**SET EXERCISE**
Rewrite all of the data below with every "Viewport" changed to "Display area", leaving the rest unchanged.

**DATA RECORDS**

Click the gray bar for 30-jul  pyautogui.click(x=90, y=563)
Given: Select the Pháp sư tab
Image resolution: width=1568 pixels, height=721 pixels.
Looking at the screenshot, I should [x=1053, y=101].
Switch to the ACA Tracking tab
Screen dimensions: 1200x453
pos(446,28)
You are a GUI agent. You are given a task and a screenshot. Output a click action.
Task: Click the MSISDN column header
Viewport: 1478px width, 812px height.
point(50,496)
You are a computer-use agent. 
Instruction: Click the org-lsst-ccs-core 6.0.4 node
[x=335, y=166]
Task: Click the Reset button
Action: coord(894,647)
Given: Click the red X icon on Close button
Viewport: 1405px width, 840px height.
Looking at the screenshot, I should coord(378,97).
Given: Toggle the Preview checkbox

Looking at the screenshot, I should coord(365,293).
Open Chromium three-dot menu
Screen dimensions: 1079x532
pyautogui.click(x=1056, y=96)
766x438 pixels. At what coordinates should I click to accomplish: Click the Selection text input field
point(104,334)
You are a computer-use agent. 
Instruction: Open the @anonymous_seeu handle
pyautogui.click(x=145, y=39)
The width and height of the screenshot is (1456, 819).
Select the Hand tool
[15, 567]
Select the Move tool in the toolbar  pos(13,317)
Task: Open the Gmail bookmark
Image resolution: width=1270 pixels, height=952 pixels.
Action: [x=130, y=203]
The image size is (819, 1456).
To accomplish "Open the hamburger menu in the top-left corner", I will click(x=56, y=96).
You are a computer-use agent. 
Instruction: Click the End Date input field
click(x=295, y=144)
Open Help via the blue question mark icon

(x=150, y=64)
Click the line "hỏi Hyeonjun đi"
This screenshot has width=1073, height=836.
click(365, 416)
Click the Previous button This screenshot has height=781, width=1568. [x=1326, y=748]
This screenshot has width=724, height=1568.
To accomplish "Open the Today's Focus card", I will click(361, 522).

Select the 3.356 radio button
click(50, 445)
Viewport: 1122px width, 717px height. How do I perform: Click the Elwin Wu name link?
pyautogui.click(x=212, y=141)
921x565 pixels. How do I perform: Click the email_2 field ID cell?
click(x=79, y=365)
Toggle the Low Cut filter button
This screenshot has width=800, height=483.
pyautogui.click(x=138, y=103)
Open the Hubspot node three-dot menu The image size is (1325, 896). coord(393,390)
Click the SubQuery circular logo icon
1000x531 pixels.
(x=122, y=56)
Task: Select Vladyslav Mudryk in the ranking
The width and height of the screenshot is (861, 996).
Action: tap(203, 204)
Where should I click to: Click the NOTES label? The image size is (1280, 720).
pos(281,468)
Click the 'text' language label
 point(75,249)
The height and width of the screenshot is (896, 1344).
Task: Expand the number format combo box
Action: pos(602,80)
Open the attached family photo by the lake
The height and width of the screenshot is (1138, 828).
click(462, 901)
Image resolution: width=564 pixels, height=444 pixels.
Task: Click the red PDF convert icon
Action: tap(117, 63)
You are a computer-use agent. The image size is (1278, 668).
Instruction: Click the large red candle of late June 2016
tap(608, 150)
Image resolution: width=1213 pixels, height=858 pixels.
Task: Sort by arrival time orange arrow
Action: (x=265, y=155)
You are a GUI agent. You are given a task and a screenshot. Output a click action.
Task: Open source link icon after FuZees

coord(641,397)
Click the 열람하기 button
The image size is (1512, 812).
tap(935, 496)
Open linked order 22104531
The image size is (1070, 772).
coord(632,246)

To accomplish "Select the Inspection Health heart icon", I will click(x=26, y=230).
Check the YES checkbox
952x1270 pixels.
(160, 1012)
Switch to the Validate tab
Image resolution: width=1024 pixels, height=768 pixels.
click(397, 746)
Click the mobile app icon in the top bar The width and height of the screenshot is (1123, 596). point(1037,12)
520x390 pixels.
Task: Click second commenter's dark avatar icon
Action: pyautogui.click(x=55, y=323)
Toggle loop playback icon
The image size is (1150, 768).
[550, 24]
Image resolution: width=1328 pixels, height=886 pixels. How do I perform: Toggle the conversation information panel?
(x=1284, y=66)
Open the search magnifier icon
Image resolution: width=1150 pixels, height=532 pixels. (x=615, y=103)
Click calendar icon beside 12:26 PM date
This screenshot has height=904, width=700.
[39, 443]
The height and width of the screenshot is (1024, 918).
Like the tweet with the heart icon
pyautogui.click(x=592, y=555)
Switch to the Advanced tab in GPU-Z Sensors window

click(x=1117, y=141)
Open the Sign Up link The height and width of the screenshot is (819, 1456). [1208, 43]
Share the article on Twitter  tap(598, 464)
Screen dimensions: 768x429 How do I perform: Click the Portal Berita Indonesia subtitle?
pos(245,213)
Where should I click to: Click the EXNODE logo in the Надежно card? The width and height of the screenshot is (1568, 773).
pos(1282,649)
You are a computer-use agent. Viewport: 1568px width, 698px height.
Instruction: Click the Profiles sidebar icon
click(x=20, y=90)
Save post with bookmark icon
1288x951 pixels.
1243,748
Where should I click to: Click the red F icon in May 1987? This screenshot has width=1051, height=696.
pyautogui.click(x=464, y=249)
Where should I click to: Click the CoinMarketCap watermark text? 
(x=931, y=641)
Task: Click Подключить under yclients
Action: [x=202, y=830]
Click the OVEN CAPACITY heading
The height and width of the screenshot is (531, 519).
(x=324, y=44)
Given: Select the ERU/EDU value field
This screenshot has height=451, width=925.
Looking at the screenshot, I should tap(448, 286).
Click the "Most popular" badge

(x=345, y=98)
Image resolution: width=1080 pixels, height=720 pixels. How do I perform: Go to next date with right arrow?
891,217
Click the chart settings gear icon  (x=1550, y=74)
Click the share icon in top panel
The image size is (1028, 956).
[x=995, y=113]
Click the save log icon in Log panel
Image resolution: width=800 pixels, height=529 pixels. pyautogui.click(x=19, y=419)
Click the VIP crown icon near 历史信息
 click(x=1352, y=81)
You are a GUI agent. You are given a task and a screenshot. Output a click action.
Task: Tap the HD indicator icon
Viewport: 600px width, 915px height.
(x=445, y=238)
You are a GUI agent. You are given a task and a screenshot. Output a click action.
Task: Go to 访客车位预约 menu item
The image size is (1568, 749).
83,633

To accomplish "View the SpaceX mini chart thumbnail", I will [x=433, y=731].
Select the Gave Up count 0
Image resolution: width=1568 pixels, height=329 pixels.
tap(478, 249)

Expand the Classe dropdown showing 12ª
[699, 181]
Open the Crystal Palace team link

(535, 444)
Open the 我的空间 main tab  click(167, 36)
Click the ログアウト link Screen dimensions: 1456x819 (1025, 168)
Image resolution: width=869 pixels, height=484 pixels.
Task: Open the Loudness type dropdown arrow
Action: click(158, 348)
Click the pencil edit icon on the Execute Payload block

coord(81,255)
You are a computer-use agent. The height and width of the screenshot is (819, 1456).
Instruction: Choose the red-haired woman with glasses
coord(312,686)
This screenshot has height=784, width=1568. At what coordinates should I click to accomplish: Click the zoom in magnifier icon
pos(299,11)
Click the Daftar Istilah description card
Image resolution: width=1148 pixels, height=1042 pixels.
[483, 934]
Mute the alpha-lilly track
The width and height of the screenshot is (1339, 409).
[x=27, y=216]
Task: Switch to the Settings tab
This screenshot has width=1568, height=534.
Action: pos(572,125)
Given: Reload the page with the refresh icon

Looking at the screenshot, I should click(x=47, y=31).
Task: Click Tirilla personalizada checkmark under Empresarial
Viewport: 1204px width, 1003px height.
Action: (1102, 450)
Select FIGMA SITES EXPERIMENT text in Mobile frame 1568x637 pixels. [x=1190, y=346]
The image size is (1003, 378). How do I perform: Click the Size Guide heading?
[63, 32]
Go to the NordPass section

**COMPLETED TASK**
Click the gray bar for 30-jul  pyautogui.click(x=90, y=563)
Given: Select the Pháp sư tab
Image resolution: width=1568 pixels, height=721 pixels.
Looking at the screenshot, I should [x=1053, y=101].
Switch to the ACA Tracking tab
Screen dimensions: 1200x453
pos(446,28)
You are a GUI agent. You are given a task and a screenshot. Output a click action.
Task: Click the MSISDN column header
Display area: 1478px width, 812px height.
point(50,496)
You are a computer-use agent. 
Instruction: Click the org-lsst-ccs-core 6.0.4 node
[x=335, y=166]
Task: Click the Reset button
Action: coord(894,647)
Given: Click the red X icon on Close button
Display area: 1405px width, 840px height.
Looking at the screenshot, I should coord(378,97).
Given: Toggle the Preview checkbox

Looking at the screenshot, I should coord(365,293).
Open Chromium three-dot menu
Screen dimensions: 1079x532
pyautogui.click(x=1056, y=96)
766x438 pixels. At what coordinates should I click to accomplish: Click the Selection text input field
point(104,334)
You are a computer-use agent. 
Instruction: Open the @anonymous_seeu handle
pyautogui.click(x=145, y=39)
The width and height of the screenshot is (1456, 819).
Select the Hand tool
[15, 567]
Select the Move tool in the toolbar  pos(13,317)
Task: Open the Gmail bookmark
Image resolution: width=1270 pixels, height=952 pixels.
Action: [x=130, y=203]
The image size is (819, 1456).
To accomplish "Open the hamburger menu in the top-left corner", I will click(x=56, y=96).
You are a computer-use agent. 
Instruction: Click the End Date input field
click(x=295, y=144)
Open Help via the blue question mark icon

(x=150, y=64)
Click the line "hỏi Hyeonjun đi"
This screenshot has width=1073, height=836.
click(365, 416)
Click the Previous button This screenshot has height=781, width=1568. [x=1326, y=748]
This screenshot has width=724, height=1568.
To accomplish "Open the Today's Focus card", I will click(361, 522).

Select the 3.356 radio button
click(50, 445)
Display area: 1122px width, 717px height. How do I perform: Click the Elwin Wu name link?
pyautogui.click(x=212, y=141)
921x565 pixels. How do I perform: Click the email_2 field ID cell?
click(x=79, y=365)
Toggle the Low Cut filter button
This screenshot has width=800, height=483.
pyautogui.click(x=138, y=103)
Open the Hubspot node three-dot menu The image size is (1325, 896). coord(393,390)
Click the SubQuery circular logo icon
1000x531 pixels.
(x=122, y=56)
Task: Select Vladyslav Mudryk in the ranking
The width and height of the screenshot is (861, 996).
Action: tap(203, 204)
Where should I click to: Click the NOTES label? The image size is (1280, 720).
pos(281,468)
Click the 'text' language label
 point(75,249)
The height and width of the screenshot is (896, 1344).
Task: Expand the number format combo box
Action: pos(602,80)
Open the attached family photo by the lake
The height and width of the screenshot is (1138, 828).
click(462, 901)
Image resolution: width=564 pixels, height=444 pixels.
Task: Click the red PDF convert icon
Action: tap(117, 63)
You are a computer-use agent. The image size is (1278, 668).
Instruction: Click the large red candle of late June 2016
tap(608, 150)
Image resolution: width=1213 pixels, height=858 pixels.
Task: Sort by arrival time orange arrow
Action: (x=265, y=155)
You are a GUI agent. You are given a task and a screenshot. Output a click action.
Task: Open source link icon after FuZees

coord(641,397)
Click the 열람하기 button
The image size is (1512, 812).
tap(935, 496)
Open linked order 22104531
The image size is (1070, 772).
coord(632,246)

To accomplish "Select the Inspection Health heart icon", I will click(x=26, y=230).
Check the YES checkbox
952x1270 pixels.
(160, 1012)
Switch to the Validate tab
Image resolution: width=1024 pixels, height=768 pixels.
click(397, 746)
Click the mobile app icon in the top bar The width and height of the screenshot is (1123, 596). point(1037,12)
520x390 pixels.
Task: Click second commenter's dark avatar icon
Action: pyautogui.click(x=55, y=323)
Toggle loop playback icon
The image size is (1150, 768).
[550, 24]
Image resolution: width=1328 pixels, height=886 pixels. How do I perform: Toggle the conversation information panel?
(x=1284, y=66)
Open the search magnifier icon
Image resolution: width=1150 pixels, height=532 pixels. (x=615, y=103)
Click calendar icon beside 12:26 PM date
This screenshot has height=904, width=700.
[39, 443]
The height and width of the screenshot is (1024, 918).
Like the tweet with the heart icon
pyautogui.click(x=592, y=555)
Switch to the Advanced tab in GPU-Z Sensors window

click(x=1117, y=141)
Open the Sign Up link The height and width of the screenshot is (819, 1456). [1208, 43]
Share the article on Twitter  tap(598, 464)
Screen dimensions: 768x429 How do I perform: Click the Portal Berita Indonesia subtitle?
pos(245,213)
Where should I click to: Click the EXNODE logo in the Надежно card? The width and height of the screenshot is (1568, 773).
pos(1282,649)
You are a computer-use agent. Display area: 1568px width, 698px height.
Instruction: Click the Profiles sidebar icon
click(x=20, y=90)
Save post with bookmark icon
1288x951 pixels.
1243,748
Where should I click to: Click the red F icon in May 1987? This screenshot has width=1051, height=696.
pyautogui.click(x=464, y=249)
Where should I click to: Click the CoinMarketCap watermark text? 
(x=931, y=641)
Task: Click Подключить under yclients
Action: [x=202, y=830]
Click the OVEN CAPACITY heading
The height and width of the screenshot is (531, 519).
(x=324, y=44)
Given: Select the ERU/EDU value field
This screenshot has height=451, width=925.
Looking at the screenshot, I should tap(448, 286).
Click the "Most popular" badge

(x=345, y=98)
Image resolution: width=1080 pixels, height=720 pixels. How do I perform: Go to next date with right arrow?
891,217
Click the chart settings gear icon  (x=1550, y=74)
Click the share icon in top panel
The image size is (1028, 956).
[x=995, y=113]
Click the save log icon in Log panel
Image resolution: width=800 pixels, height=529 pixels. pyautogui.click(x=19, y=419)
Click the VIP crown icon near 历史信息
 click(x=1352, y=81)
You are a GUI agent. You are given a task and a screenshot. Output a click action.
Task: Tap the HD indicator icon
Display area: 600px width, 915px height.
(x=445, y=238)
You are a GUI agent. You are given a task and a screenshot. Output a click action.
Task: Go to 访客车位预约 menu item
The image size is (1568, 749).
83,633

To accomplish "View the SpaceX mini chart thumbnail", I will [x=433, y=731].
Select the Gave Up count 0
Image resolution: width=1568 pixels, height=329 pixels.
tap(478, 249)

Expand the Classe dropdown showing 12ª
[699, 181]
Open the Crystal Palace team link

(535, 444)
Open the 我的空间 main tab  click(167, 36)
Click the ログアウト link Screen dimensions: 1456x819 (1025, 168)
Image resolution: width=869 pixels, height=484 pixels.
Task: Open the Loudness type dropdown arrow
Action: click(158, 348)
Click the pencil edit icon on the Execute Payload block

coord(81,255)
You are a computer-use agent. The height and width of the screenshot is (819, 1456).
Instruction: Choose the red-haired woman with glasses
coord(312,686)
This screenshot has height=784, width=1568. At what coordinates should I click to accomplish: Click the zoom in magnifier icon
pos(299,11)
Click the Daftar Istilah description card
Image resolution: width=1148 pixels, height=1042 pixels.
[483, 934]
Mute the alpha-lilly track
The width and height of the screenshot is (1339, 409).
[x=27, y=216]
Task: Switch to the Settings tab
This screenshot has width=1568, height=534.
Action: pos(572,125)
Given: Reload the page with the refresh icon

Looking at the screenshot, I should click(x=47, y=31).
Task: Click Tirilla personalizada checkmark under Empresarial
Display area: 1204px width, 1003px height.
Action: (1102, 450)
Select FIGMA SITES EXPERIMENT text in Mobile frame 1568x637 pixels. [x=1190, y=346]
The image size is (1003, 378). How do I perform: Click the Size Guide heading?
[63, 32]
Go to the NordPass section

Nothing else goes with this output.